Dalam sambutannya, Richard menyampaikan pesan motivasi kepada seluruh insan taekwondo Indonesia. Menurut dia, tantangan dan lawan justru menjadi sarana untuk berkembang dan menunjukkan kemampuan terbaik.
“Musuh adalah hadiah bagimu, ia memberi kesempatan melakukan hal terbaik,” ujar Richard dalam pidatonya.
Ia juga menekankan bahwa kekuatan mental menjadi faktor penting dalam persaingan olahraga prestasi. Menurutnya, keberhasilan sebuah tim tidak hanya ditentukan kemampuan individu, tetapi kerja kolektif seluruh anggota organisasi.
“Otak merupakan otot terkuat dalam pertempuran. Dalam sebuah tim, kemenangan tidak ditentukan oleh satu orang, tetapi karena ulah satu orang dapat menyebabkan kehancuran tim,” tegasnya.
Tekankan Integritas Pengurus Daerah
Richard meminta seluruh ketua pengurus provinsi, kabupaten, dan kota memiliki integritas, kredibilitas, serta mampu menjalin sinergi dengan pemerintah daerah masing-masing. Menurut dia, tata kelola organisasi yang baik akan menjadi fondasi pembinaan atlet berprestasi.
Ia menilai sinergi antara PBTI dan pengurus daerah harus diwujudkan melalui sistem seleksi atlet yang terbuka, objektif, dan akuntabel. Dengan cara itu, Indonesia diharapkan mampu melahirkan atlet berstandar internasional.
“Perlunya sinergi antara PBTI dengan Pengprov, Pengkot, dan Pengkab untuk pembinaan atlet melalui seleksi yang terbuka, objektif, akuntabel, sehingga dengan strategi tepat mampu mencetak atlet berkaliber internasional,” katanya.
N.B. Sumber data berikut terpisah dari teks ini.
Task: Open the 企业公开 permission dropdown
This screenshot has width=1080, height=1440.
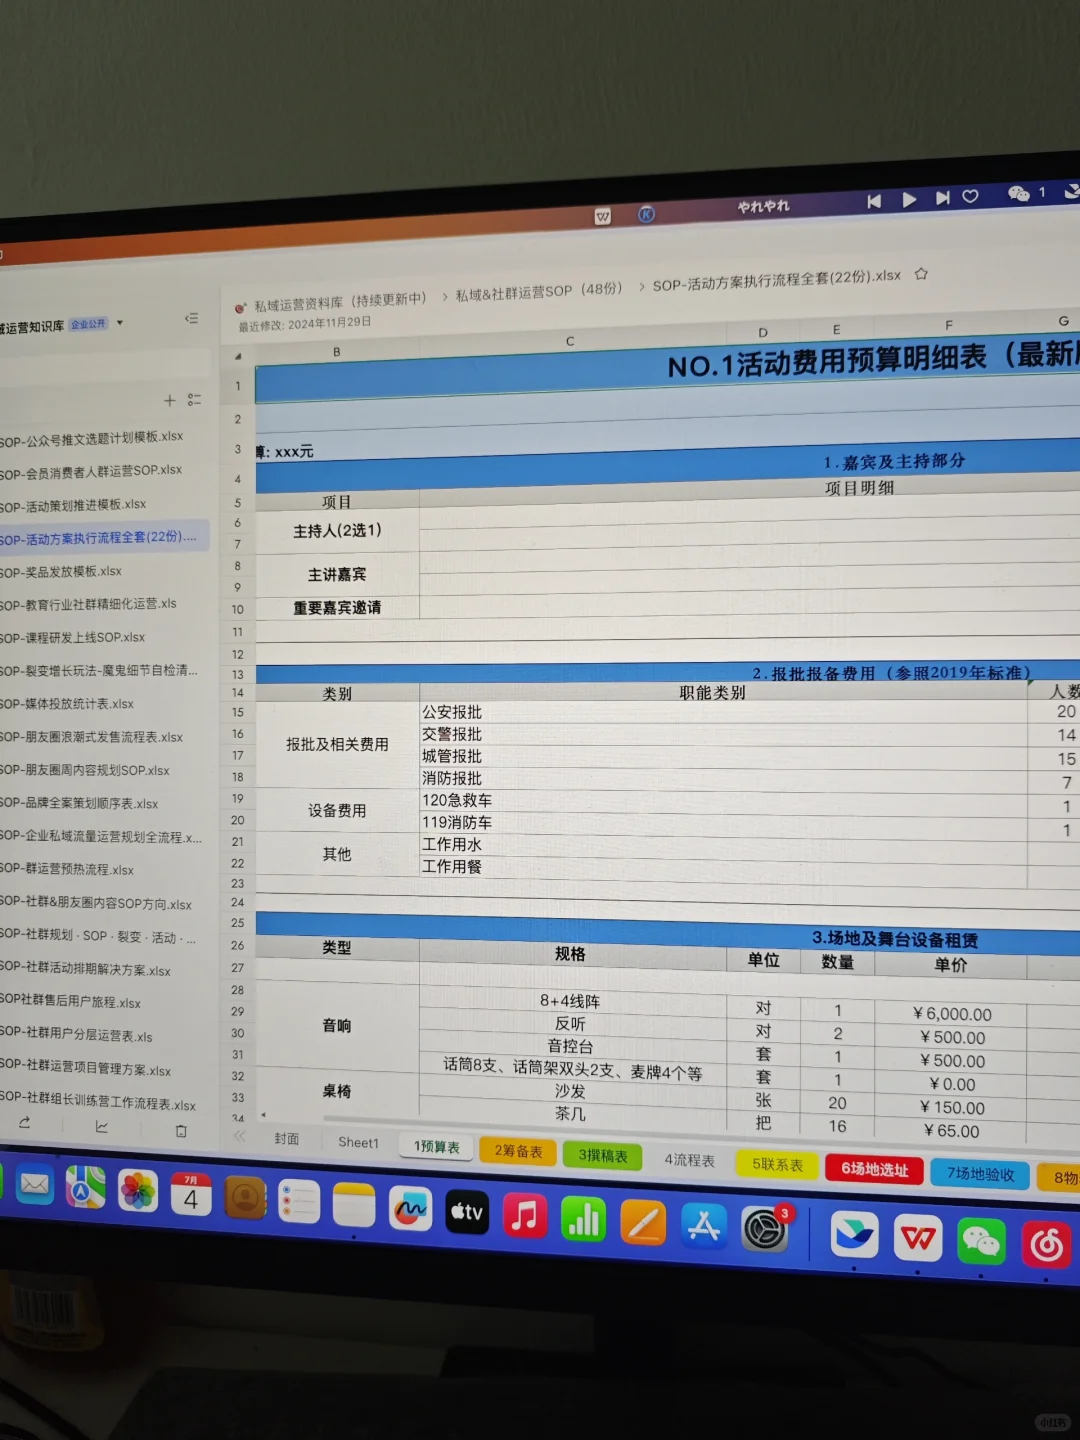Action: coord(89,323)
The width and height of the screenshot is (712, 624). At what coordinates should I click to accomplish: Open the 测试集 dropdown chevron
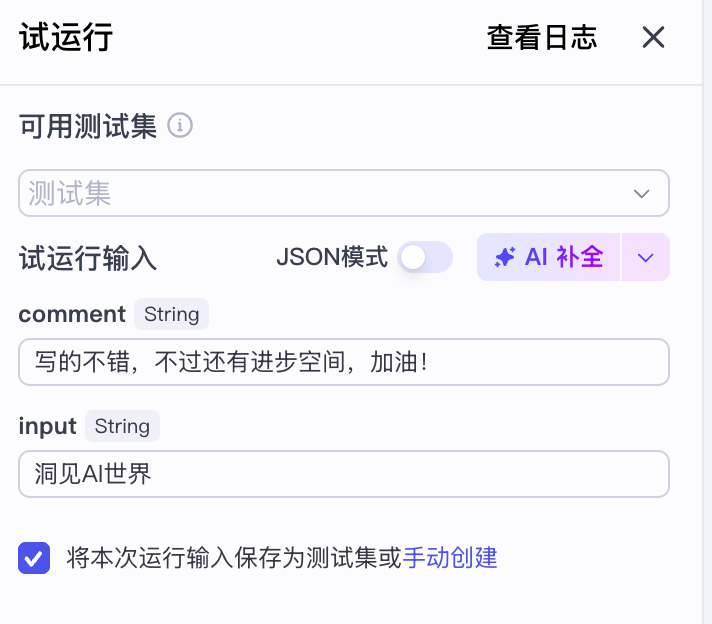[641, 193]
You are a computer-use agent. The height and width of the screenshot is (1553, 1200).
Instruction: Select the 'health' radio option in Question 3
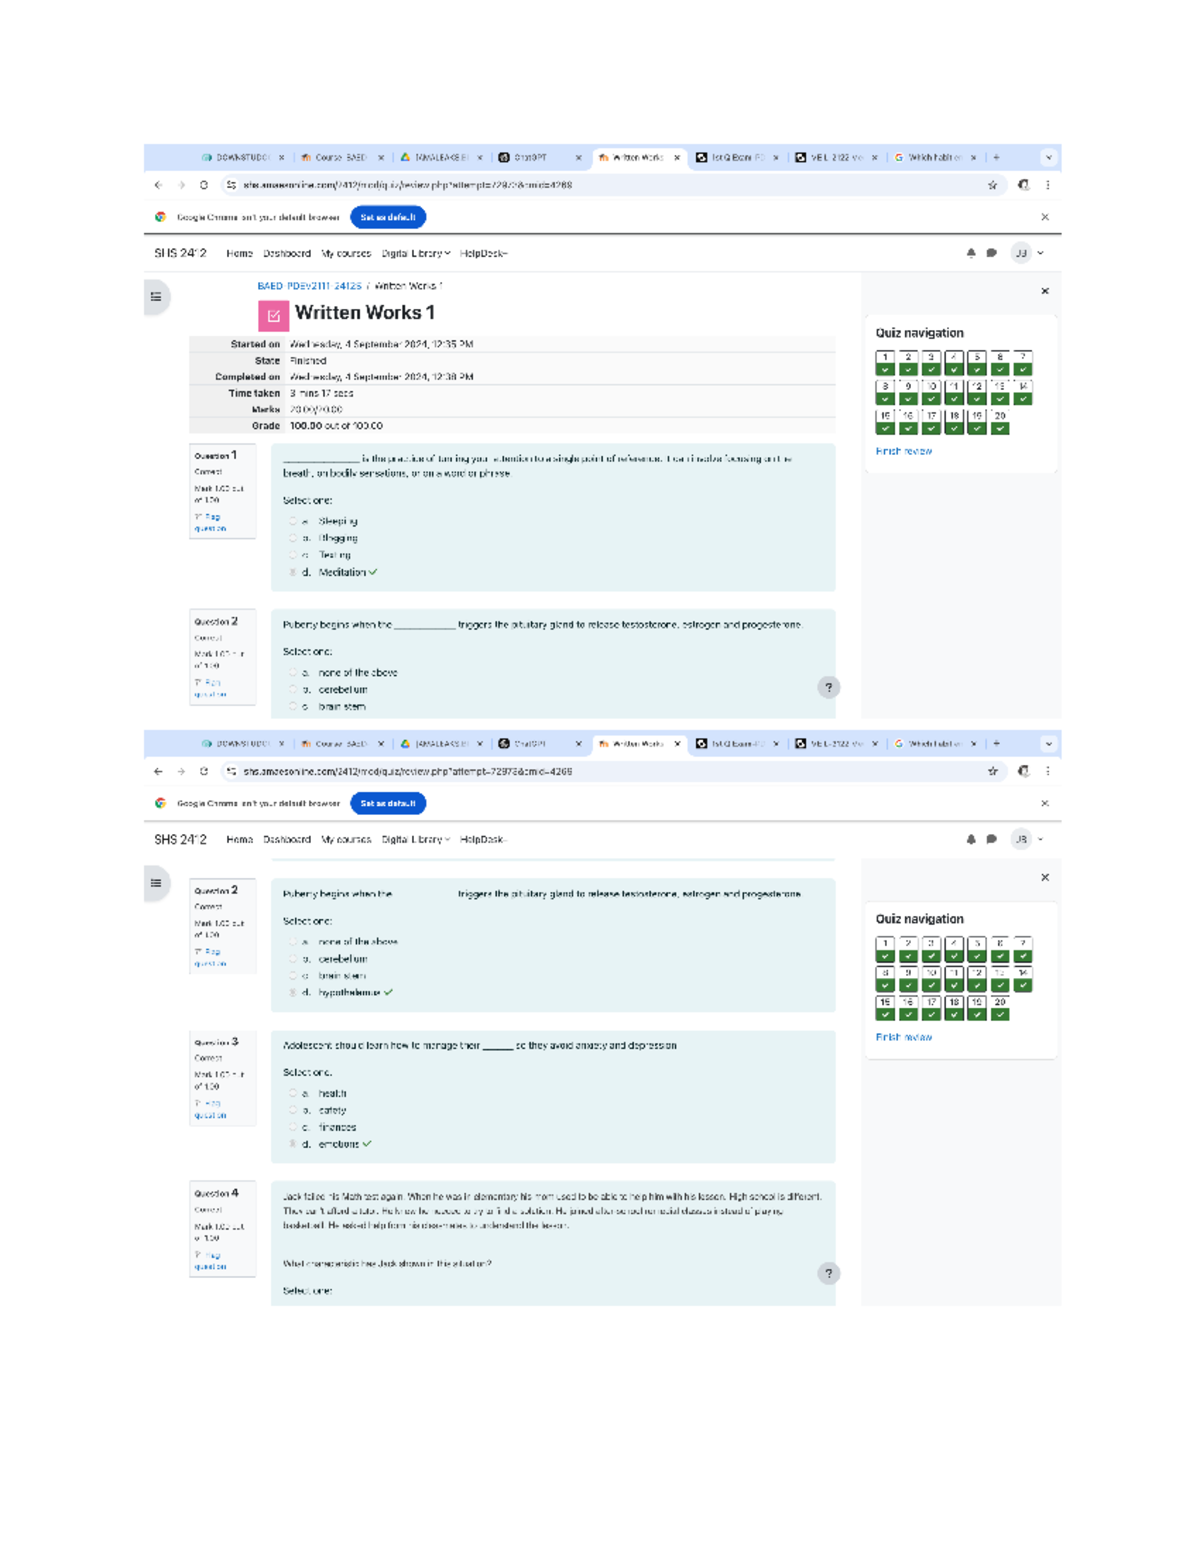(x=293, y=1093)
Richard berharap pembinaan berjenjang di daerah dapat menghasilkan atlet yang mampu bersaing di level dunia sekaligus menjadi kebanggaan masyarakat taekwondo nasional.
Fokus Agenda Besar 2026
Selain evaluasi organisasi, Rakernas juga menyoroti sejumlah agenda penting PBTI sepanjang 2026. Dalam waktu dekat, federasi akan menggelar Kejuaraan Nasional Cadet dan Junior di Samarinda, Kalimantan Timur, pada 23-26 April 2026.
Setelah itu, atlet nasional akan menghadapi Babak Kualifikasi Asian Games di Mongolia pada Mei 2026. PBTI juga tengah menunggu hasil bidding kejuaraan internasional level G2 di Fujairah, Uni Emirat Arab.
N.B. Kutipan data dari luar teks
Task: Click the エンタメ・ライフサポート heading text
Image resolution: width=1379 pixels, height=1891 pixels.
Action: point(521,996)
Agenda besar lainnya adalah 8th Asian Taekwondo Indonesia Open Championships yang dijadwalkan berlangsung di Tennis Indoor Gelora Bung Karno, Jakarta, pada 1-5 Agustus 2026. Turnamen tersebut direncanakan diikuti sekitar 20 negara.
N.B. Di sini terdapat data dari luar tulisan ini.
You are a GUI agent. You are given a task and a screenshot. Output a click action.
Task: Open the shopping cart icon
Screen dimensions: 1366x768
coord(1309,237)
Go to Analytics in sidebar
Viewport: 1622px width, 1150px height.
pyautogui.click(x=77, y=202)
Sementara puncak kalender kompetisi tahun ini adalah Asian Games Aichi-Nagoya, Jepang, yang akan digelar pada 1-3 Oktober 2026.
Pelantikan Lima Pengurus Provinsi
Usai penutupan Rakernas, acara dilanjutkan dengan pengukuhan dan pelantikan pengurus provinsi Taekwondo Indonesia dari lima wilayah, yakni Lampung, Riau, Sumatera Selatan, Kalimantan Barat, dan Bengkulu.
Pelantikan dipimpin langsung oleh Ketua Umum PBTI Letjen TNI Richard Tampubolon sebagai bagian dari penguatan struktur organisasi menuju target prestasi nasional dan internasional.